The "Rings" series takes as its main reference point the city's increasingly congested traffic arteries known as the "Ring Roads". The "1st Ring Road" was named at the end of the Cultural Revolution. The original names of the roads had been changed to express the strong political propaganda required to eulogize and advocate the ideology of the Cultural Revolution. When the political turmoil ended, the names had to be changed again. The ring roads may be seen as analogous to the Olympic rings and the upcoming event that is changing the face of the city.
The "Origami" series is based on found diagrams. It is commonly accepted that origami originated in China with the advent of paper in the 1st century AD and then spread to Japan in 600AD. Contemporary applications of origami range from the continuation of ancient traditions, such as folding 1000 paper cranes in order to realize a wish, to mathematical and engineering solutions. Origami in popular culture, particularly film, is often used to signify an impending event. It is a simple process which gives rise to complex forms.

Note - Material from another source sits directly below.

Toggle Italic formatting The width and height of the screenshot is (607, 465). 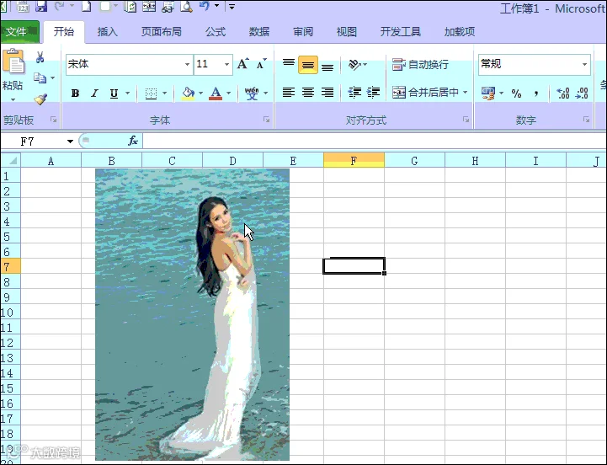pos(94,94)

"Robert Towne", 2006, is the sixth film directed by Sarah Morris. Robert Towne is the legendary screenwriter and "script doctor" who won an Academy Award for "Chinatown" (1974) and has written and directed many notable films. The lens shifts from a wide view of a city to an intimate portrait. Morris' interview topics range from "Chinatown" (1974) and the role of authorship to Towne's relationship with colleagues such as Robert Evans, Warren Beatty and Pauline Kael. He speaks openly about conspiracy, paranoia, corruption, and power.
Towne, is best known for his screenplays, which include "Chinatown" (1974), "Shampoo" (1975) and "Personal Best" (1982), and for restructuring and doctoring such films as "Bonnie and Clyde" (1967), "Godfather" (1972) and "The Parallax View" (1974). His works are marked by their moral ambivalence, realistic dialogue and ruthless dissection of cruel and corrupt systems of social authority. Morris describes him as "an elliptical figure" whose career exemplifies a certain characteristic mode of working typified by collaboration, behind-the-scenes influence, and shared or changing roles.

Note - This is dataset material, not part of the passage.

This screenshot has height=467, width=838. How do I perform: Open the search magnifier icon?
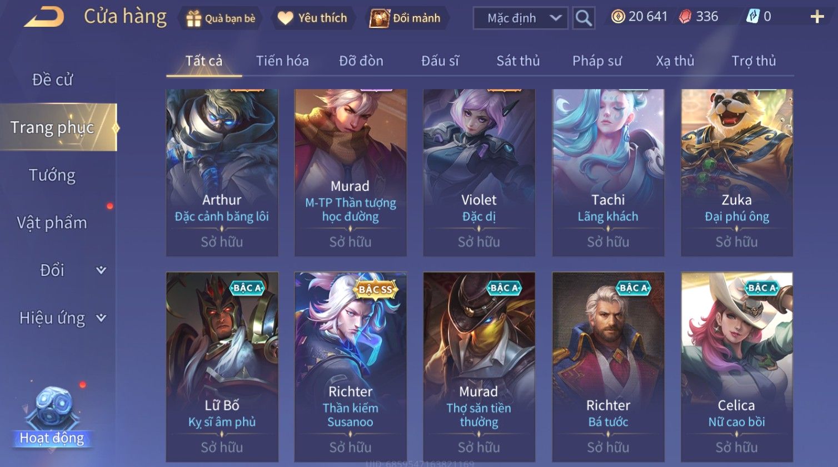pos(583,18)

The exhibition will open on February 16, with a reception from 6 - 8 p.m., and will remain on view through March 17. Friedrich Petzel Gallery is located at 537 West 22nd Street, New York, NY 10011. For more information, please contact the gallery at 212-680-9467 or email@example.com.
ABOUT THE ARTIST
Born in the U.K. in 1967, Sarah Morris lives and works in New York and London. She attended Brown University, Cambridge University, and the Whitney Museum of American Art's Independent Study Program. She received the Joan Mitchell Foundation Painting Award in 2001, and in 1999-2000 was an American Academy Award, Berlin Prize Fellow. Notable exhibitions include The Museum Boijmans van Beuningen, Rotterdam (2006), Moderna Museet, Stockholm (2005), Palais de Tokyo, Paris (2005), Kestner Gesellschaft, Hannover (2005), Kunstforeningen, Copenhagen (2004), Miami MOCA (2002), Hirshhorn Museum, Washington, D.C. (2002), and Nationalgalerie im Hamburger Bahnhof, Berlin (2001).
Morris' temporary installation, "Robert Towne" at Lever House, has been extended through Spring 2007. Commissioned by the Public Art Fund, "Robert Towne" was painted directly on the ground-level ceiling, and covers the entire cross section of the building, encompassing both its indoor lobby and outdoor courtyard. Lever House is located on Park Avenue between 53rd and 54th Streets.